What this task involves: Reproduce only the lines that run from the line containing "総合 (1119, 1425)" to the end of the entries below, exactly as they stand.

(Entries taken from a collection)

%%

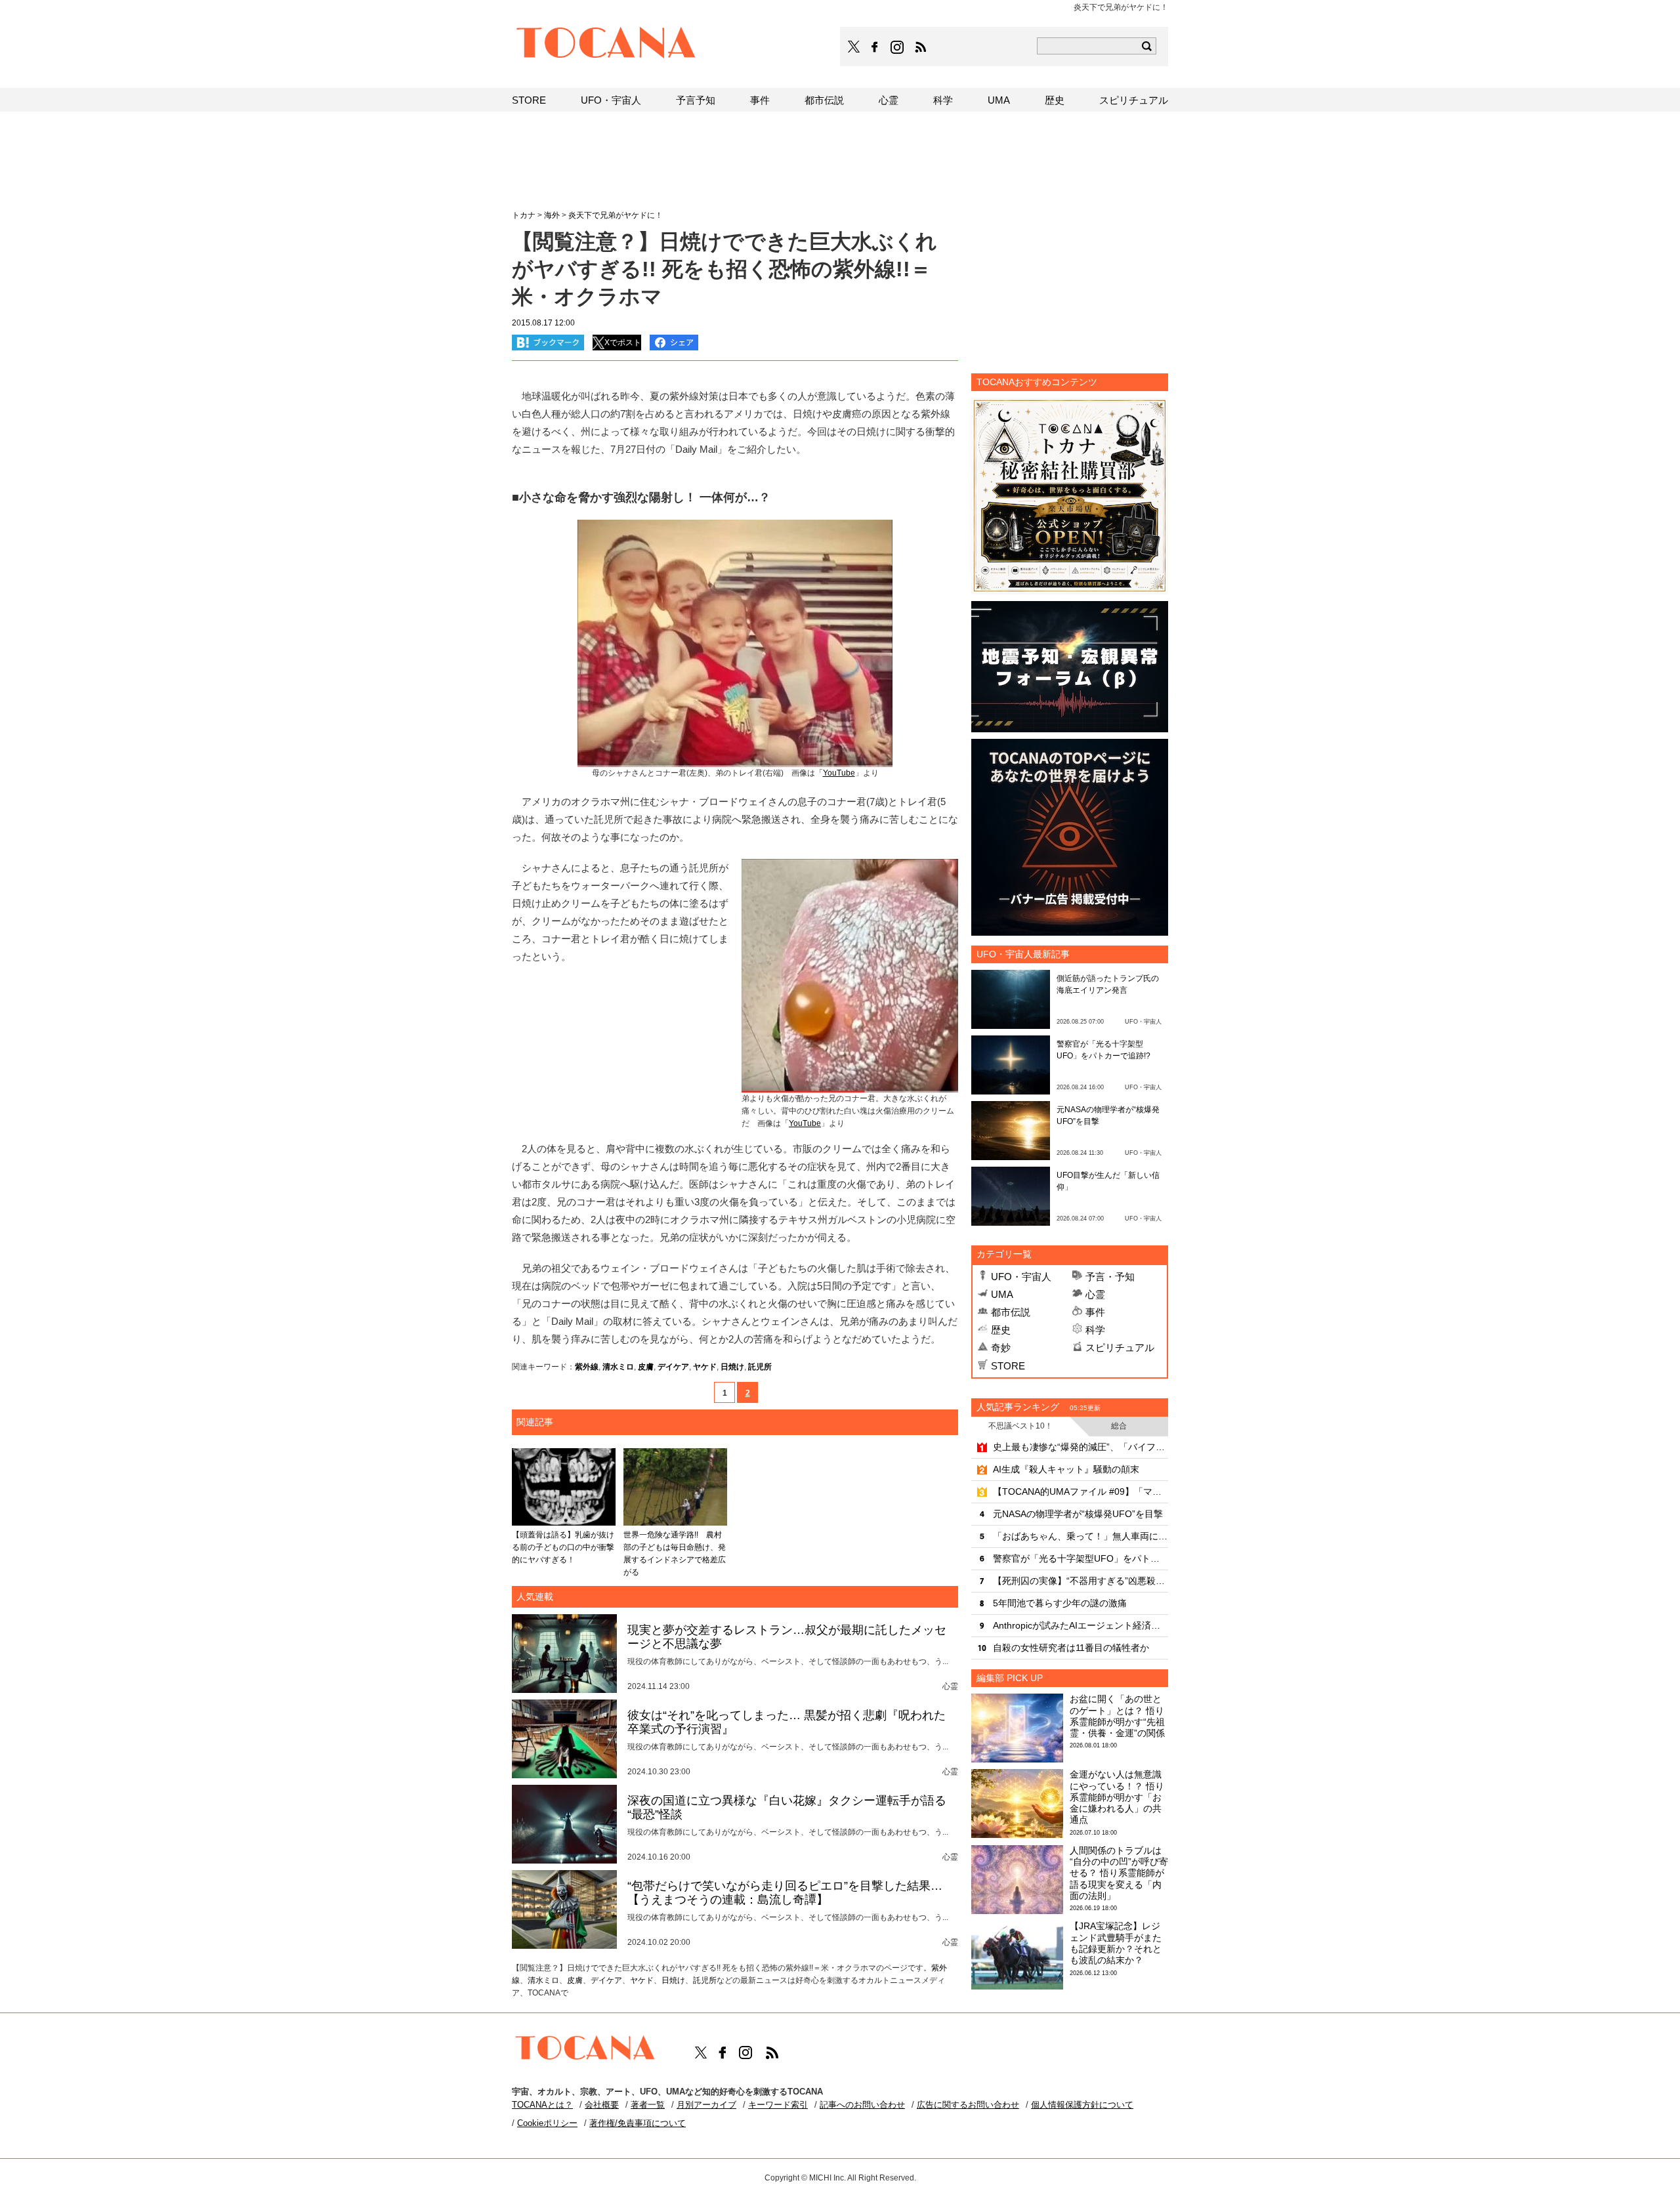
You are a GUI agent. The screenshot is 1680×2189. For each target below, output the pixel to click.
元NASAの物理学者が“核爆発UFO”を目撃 (1078, 1514)
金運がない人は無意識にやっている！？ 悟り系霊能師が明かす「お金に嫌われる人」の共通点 (1117, 1797)
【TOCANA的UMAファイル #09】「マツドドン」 (1080, 1491)
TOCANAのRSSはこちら (921, 47)
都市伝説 (1010, 1312)
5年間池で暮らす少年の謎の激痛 (1060, 1603)
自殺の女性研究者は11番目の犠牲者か (1071, 1647)
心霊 (1095, 1294)
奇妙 (1001, 1347)
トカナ (524, 215)
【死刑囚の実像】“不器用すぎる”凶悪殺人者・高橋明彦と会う (1080, 1580)
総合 (1119, 1425)
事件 (1095, 1312)
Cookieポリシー (547, 2123)
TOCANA (606, 44)
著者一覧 (648, 2105)
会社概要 (602, 2105)
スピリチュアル (1119, 1347)
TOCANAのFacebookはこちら (875, 47)
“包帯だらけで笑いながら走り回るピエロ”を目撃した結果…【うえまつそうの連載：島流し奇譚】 (784, 1893)
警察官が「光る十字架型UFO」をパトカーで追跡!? (1080, 1558)
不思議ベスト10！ (1020, 1425)
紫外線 (586, 1366)
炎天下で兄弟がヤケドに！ (615, 215)
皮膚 (646, 1366)
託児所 (760, 1366)
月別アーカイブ (706, 2105)
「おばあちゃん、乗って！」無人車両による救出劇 (1080, 1536)
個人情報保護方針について (1082, 2105)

%%

Task answer:
総合 (1119, 1425)
事件 (1095, 1312)
Cookieポリシー (547, 2123)
TOCANA (606, 44)
著者一覧 (648, 2105)
会社概要 (602, 2105)
スピリチュアル (1119, 1347)
TOCANAのFacebookはこちら (875, 47)
“包帯だらけで笑いながら走り回るピエロ”を目撃した結果…【うえまつそうの連載：島流し奇譚】 (784, 1893)
警察官が「光る十字架型UFO」をパトカーで追跡!? (1080, 1558)
不思議ベスト10！ (1020, 1425)
紫外線 (586, 1366)
炎天下で兄弟がヤケドに！ (615, 215)
皮膚 (646, 1366)
託児所 (760, 1366)
月別アーカイブ (706, 2105)
「おばあちゃん、乗って！」無人車両による救出劇 (1080, 1536)
個人情報保護方針について (1082, 2105)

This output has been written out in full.